Like a mad scientist in his lab, Vancil used the discarded pieces of old boats to piece together his Frankenstein. The models were created and tested — ideas kept and tossed aside — until he developed something that resembles the current Creature Craft.
The first prototype was finished in 1998, and he started using the boats to run rivers in 1999.
Early on, the whitewater community did not embrace the bizarre-looking boats suddenly showing up on iconic rivers.
“We’d get to the put-in, and people would literally try to block us from getting on the river,” he said. “People were beyond rude and disrespectful.
“Again, I was an outsider, I didn’t really speak the lingo, so these guys who’ve been kayaking for 10 years probably thought, ‘What a bunch of dumbasses.’ ”
The boats have slowly gained a level of acceptance in the whitewater community — and even more respect from the rescue community, which uses them for ocean-rescue operations.
Vancil builds every boat himself — they cost about $5,000 to start and can require another $2,000 for oars, a frame and other equipment. He takes pains to instruct people who buy them how to use them safely.
Even so, there’s a wariness in the whitewater community about what the Creatures make possible.
“I understand the desire to push the limits — I’ve been there myself,” said Will Volpert, a longtime raft guide and owner of Indigo Creek Outfitters in Ashland. “The problem with the Creature Craft crowd is there is an obvious lack of basic safety standards practiced, probably because there aren't typically swimmers. However, when something does go wrong, it could go very wrong if we're not watching each other’s backs.

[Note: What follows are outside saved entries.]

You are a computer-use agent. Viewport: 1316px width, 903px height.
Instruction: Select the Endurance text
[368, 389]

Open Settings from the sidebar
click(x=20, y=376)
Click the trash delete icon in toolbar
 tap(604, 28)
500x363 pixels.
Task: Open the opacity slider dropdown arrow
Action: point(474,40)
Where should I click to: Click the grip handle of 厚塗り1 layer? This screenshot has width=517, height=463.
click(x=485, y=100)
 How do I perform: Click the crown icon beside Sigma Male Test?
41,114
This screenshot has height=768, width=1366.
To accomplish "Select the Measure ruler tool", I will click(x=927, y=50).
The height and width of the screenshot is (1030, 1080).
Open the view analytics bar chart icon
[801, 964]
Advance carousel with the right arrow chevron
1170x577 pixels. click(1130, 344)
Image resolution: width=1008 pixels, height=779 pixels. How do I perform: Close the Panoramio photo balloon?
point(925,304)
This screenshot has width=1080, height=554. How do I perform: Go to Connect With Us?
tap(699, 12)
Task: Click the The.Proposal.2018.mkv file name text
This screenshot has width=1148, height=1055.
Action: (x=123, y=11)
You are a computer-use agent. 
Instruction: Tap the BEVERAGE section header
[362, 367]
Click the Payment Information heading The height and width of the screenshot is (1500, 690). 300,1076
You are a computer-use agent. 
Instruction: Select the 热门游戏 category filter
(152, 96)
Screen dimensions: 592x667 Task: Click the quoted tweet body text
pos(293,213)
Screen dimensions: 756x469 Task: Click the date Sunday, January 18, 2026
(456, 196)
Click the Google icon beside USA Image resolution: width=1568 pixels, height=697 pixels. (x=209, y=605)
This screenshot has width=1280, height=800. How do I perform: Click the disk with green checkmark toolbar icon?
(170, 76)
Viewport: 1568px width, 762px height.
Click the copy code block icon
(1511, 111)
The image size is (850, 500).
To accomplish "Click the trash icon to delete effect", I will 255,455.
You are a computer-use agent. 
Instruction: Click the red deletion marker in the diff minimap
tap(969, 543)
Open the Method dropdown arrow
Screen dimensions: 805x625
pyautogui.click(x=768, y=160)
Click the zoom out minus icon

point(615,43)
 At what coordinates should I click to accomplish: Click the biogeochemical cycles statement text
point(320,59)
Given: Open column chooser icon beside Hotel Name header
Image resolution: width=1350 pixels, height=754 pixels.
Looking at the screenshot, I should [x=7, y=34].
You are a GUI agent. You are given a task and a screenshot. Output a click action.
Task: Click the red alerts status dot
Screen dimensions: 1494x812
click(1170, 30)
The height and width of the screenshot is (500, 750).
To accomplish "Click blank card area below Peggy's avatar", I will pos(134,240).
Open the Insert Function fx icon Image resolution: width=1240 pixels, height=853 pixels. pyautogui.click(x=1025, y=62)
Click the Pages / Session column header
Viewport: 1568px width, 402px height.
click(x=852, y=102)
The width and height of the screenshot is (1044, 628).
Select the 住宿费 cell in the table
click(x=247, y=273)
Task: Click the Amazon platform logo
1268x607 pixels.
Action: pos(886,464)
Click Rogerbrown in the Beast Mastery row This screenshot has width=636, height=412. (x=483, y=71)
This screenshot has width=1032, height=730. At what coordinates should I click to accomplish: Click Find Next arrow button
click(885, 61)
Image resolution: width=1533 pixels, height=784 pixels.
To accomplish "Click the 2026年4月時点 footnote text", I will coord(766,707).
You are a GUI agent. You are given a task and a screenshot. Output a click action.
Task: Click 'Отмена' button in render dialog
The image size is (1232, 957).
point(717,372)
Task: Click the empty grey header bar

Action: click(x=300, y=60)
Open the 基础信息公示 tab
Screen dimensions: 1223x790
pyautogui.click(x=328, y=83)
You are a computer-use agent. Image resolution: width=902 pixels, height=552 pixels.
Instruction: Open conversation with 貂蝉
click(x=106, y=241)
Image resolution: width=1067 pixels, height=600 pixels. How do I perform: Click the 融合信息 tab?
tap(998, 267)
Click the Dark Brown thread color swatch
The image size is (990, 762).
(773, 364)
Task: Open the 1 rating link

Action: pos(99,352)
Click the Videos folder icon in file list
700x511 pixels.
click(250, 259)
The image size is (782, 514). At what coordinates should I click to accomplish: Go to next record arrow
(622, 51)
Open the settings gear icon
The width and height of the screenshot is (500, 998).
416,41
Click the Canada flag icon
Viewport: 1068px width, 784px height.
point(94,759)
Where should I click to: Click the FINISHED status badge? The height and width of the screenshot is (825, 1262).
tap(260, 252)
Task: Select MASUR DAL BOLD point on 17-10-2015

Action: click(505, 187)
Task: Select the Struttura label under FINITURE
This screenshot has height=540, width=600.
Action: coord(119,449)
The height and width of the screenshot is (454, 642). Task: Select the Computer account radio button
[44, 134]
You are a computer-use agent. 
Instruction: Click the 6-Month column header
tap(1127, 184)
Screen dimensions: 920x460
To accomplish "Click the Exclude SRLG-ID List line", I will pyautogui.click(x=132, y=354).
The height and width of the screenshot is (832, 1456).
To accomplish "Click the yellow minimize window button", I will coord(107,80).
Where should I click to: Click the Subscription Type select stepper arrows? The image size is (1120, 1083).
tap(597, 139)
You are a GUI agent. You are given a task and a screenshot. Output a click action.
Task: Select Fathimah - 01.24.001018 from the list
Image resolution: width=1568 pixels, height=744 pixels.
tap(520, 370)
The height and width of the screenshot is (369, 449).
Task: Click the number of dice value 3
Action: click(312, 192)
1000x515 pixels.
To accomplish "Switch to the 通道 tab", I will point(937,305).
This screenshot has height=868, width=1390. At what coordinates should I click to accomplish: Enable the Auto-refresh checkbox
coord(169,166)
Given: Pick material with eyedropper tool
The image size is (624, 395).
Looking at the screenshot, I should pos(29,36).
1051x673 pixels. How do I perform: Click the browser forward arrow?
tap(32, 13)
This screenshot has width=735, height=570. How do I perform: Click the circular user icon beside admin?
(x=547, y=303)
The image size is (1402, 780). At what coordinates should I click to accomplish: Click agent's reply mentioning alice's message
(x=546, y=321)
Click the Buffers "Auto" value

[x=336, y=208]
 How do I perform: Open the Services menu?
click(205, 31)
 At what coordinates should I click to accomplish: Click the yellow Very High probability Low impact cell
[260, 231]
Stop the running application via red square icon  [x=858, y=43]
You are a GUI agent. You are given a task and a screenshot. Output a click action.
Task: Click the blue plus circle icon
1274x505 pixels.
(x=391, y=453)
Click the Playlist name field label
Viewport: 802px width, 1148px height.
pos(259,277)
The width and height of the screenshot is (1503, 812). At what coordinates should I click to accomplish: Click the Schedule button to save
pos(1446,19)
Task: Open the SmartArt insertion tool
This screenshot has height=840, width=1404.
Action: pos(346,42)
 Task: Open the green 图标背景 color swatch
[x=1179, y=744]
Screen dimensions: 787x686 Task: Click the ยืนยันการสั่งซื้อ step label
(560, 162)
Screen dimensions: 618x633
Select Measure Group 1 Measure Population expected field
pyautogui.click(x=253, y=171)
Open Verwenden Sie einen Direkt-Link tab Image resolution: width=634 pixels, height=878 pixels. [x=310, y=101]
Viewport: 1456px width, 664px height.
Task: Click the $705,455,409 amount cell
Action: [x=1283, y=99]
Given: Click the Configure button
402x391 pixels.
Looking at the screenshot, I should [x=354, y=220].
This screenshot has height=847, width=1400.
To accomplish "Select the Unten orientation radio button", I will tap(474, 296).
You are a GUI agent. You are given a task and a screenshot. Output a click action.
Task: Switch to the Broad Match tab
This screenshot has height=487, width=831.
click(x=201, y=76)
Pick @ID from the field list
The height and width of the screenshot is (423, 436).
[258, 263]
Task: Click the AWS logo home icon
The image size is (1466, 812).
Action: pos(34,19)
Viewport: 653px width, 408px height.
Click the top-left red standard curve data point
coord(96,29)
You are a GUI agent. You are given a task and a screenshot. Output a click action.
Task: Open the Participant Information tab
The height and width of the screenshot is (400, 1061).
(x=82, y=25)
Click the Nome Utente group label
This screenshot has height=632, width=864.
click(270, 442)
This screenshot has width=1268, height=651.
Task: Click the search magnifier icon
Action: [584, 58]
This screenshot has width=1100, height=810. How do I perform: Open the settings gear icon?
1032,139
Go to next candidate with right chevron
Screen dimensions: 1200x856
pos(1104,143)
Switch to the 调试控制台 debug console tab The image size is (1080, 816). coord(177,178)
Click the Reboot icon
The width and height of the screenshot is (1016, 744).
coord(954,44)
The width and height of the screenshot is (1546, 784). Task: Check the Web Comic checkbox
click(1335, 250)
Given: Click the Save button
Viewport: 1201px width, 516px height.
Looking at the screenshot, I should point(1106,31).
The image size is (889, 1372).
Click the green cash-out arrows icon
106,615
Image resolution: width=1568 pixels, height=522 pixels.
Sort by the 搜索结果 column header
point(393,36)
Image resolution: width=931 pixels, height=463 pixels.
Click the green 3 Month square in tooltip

“The Creature Craft is not going away, but it's important for people to learn lessons — hopefully without killing themselves or others — and to raise concerns about obvious incidences of terrible judgment.”
— Zach Urness has been an outdoors writer, photographer and videographer in Oregon for eight years. He is the author of the book “Hiking Southern Oregon” and can be reached at zurness@StatesmanJournal.com or 503-399-6801.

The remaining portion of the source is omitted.